Task to complete:
Check each line of the material for the string "resolution", then give only how many lines have it.

┌──

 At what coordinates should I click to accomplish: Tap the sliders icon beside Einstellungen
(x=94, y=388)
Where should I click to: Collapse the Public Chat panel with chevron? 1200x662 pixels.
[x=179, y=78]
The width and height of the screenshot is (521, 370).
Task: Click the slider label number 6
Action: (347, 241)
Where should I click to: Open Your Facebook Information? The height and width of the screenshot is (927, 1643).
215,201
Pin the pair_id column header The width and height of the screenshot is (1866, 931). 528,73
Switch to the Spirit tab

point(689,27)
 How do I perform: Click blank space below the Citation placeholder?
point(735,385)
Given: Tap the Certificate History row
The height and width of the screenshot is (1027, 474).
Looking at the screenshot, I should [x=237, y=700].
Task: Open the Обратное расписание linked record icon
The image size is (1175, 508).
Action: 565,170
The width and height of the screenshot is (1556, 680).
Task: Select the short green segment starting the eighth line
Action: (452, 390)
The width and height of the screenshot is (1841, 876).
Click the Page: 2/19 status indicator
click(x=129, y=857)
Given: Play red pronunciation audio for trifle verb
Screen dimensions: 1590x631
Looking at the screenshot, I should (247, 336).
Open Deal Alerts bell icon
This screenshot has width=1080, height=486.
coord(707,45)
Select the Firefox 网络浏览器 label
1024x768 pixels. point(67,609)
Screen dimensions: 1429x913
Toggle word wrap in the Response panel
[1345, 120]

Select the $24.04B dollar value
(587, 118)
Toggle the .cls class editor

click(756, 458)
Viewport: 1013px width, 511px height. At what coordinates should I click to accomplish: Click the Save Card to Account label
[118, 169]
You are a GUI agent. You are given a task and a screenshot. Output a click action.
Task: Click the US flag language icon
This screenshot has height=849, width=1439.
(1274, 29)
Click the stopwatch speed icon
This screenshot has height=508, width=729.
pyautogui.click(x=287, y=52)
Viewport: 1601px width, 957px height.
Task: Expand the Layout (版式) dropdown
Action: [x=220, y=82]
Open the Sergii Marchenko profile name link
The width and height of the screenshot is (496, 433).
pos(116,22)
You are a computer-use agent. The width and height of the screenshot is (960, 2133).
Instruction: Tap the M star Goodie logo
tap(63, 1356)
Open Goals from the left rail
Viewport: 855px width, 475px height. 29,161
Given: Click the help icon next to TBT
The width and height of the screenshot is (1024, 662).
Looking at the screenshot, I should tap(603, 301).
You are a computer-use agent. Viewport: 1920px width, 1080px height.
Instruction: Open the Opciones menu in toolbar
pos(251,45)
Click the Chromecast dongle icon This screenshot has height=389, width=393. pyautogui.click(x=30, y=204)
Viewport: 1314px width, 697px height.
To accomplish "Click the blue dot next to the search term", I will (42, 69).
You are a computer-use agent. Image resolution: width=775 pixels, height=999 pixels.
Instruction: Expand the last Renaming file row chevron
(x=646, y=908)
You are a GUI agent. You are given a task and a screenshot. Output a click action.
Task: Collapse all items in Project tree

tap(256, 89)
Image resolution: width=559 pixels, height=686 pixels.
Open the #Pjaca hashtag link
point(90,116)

└──

Expected answer:
2